Data shown Block Start

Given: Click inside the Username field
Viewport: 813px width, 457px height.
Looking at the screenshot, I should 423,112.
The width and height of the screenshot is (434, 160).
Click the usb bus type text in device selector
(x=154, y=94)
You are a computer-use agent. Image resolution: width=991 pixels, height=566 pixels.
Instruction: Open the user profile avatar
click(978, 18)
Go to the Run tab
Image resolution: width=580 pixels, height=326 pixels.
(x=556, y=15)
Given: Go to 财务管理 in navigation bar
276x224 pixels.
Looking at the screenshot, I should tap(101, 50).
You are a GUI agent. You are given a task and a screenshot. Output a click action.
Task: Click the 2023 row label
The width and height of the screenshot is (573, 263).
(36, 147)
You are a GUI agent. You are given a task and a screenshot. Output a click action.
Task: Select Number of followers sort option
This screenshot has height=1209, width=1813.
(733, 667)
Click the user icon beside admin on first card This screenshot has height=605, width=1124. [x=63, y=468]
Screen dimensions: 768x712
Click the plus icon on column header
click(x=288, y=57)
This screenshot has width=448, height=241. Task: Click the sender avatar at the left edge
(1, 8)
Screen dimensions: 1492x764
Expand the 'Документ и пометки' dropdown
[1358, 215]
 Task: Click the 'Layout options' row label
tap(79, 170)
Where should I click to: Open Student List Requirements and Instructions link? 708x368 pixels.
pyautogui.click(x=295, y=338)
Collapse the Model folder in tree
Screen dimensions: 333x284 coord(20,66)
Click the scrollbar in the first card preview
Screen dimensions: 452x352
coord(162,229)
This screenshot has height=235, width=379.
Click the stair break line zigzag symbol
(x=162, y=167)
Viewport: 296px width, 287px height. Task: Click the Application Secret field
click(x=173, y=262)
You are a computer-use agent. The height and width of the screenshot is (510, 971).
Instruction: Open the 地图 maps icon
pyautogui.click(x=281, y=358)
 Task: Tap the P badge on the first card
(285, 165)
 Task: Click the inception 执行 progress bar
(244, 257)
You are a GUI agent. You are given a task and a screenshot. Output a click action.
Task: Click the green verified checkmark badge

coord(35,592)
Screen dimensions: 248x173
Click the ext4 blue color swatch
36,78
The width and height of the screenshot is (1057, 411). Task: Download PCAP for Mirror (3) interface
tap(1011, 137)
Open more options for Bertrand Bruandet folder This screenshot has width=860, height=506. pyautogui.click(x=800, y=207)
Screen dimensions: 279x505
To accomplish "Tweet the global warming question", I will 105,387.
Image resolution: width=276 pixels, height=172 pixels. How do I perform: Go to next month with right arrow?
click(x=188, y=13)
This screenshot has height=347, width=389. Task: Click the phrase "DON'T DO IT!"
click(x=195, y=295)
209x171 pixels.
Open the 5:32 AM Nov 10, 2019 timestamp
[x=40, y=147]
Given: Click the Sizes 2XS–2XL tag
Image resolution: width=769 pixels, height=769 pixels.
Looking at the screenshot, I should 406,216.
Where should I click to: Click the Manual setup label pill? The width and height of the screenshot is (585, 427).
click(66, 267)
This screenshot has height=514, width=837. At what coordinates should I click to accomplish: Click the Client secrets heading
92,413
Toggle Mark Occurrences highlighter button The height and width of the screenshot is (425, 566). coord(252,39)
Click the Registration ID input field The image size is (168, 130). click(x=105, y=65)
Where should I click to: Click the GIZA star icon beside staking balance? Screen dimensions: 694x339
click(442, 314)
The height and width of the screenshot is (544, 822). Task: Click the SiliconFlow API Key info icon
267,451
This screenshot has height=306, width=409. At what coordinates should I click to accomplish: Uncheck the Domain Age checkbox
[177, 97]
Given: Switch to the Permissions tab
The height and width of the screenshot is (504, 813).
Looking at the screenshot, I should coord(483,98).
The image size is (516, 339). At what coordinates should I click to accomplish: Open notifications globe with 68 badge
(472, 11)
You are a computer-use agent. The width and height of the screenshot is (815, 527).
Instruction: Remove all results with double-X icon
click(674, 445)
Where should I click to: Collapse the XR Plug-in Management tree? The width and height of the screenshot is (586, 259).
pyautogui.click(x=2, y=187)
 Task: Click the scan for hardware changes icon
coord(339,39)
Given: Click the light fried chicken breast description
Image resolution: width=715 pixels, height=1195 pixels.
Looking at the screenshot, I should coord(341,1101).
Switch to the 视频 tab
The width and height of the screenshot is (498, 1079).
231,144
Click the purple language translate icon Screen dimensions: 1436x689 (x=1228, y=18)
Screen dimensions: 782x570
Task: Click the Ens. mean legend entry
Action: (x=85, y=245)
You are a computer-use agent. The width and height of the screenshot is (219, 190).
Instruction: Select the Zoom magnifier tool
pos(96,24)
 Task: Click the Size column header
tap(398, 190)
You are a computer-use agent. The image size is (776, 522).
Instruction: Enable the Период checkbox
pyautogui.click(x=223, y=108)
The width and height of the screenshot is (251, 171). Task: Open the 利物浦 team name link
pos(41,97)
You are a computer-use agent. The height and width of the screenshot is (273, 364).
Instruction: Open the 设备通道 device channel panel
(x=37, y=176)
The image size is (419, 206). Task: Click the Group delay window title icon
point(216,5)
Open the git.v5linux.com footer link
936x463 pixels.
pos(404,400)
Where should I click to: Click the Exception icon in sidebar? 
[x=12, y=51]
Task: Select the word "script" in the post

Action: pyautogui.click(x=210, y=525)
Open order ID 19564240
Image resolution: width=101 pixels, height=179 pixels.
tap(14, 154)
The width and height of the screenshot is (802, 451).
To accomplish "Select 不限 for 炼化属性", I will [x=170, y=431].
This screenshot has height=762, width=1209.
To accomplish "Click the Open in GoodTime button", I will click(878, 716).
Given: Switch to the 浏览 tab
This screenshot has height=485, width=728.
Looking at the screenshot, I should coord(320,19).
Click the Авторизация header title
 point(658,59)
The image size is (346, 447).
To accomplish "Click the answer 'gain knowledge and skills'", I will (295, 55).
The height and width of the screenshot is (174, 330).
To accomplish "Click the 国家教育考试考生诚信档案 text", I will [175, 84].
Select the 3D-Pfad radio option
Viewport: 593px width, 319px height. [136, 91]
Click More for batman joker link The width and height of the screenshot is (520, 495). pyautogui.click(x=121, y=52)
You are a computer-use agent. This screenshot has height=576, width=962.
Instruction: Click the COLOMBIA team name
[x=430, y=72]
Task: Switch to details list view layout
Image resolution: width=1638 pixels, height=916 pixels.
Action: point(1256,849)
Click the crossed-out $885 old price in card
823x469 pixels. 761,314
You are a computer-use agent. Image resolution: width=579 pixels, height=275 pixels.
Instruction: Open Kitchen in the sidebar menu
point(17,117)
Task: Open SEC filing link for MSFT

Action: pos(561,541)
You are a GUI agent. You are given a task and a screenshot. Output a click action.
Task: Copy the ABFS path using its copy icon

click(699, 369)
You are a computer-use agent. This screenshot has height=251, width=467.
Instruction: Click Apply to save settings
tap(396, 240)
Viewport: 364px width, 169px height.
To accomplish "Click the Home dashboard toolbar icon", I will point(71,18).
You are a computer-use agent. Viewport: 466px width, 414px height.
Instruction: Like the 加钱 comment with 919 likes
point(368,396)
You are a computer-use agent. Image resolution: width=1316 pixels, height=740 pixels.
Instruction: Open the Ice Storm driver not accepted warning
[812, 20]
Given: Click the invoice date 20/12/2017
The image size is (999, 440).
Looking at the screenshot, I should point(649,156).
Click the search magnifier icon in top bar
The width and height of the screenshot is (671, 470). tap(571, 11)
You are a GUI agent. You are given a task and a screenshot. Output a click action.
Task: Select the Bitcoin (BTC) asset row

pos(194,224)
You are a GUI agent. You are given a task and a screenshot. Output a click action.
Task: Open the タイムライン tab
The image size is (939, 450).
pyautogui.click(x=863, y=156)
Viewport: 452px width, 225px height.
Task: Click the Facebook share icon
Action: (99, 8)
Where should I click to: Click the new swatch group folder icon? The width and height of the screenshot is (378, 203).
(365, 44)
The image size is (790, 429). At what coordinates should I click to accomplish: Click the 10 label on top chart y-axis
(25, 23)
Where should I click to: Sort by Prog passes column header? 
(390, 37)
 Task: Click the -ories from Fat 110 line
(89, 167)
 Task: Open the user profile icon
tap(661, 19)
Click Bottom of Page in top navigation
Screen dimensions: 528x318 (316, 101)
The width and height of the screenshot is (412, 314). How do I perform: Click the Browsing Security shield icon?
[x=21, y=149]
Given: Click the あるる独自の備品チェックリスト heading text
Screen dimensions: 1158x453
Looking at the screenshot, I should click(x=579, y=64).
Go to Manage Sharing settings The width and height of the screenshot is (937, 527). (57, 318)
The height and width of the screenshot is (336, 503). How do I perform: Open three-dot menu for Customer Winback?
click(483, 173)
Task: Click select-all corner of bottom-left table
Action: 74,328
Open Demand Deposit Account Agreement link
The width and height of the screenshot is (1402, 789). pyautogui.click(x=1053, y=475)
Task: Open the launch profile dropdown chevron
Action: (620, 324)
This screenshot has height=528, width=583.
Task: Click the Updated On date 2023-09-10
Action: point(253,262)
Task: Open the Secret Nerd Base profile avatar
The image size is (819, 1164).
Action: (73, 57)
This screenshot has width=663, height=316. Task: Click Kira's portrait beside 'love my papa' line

Data shown Block End

#### [About this exercise]
A line in the material may hold the string "will". Report how many do, and write only the number.

#### [Exercise response]
6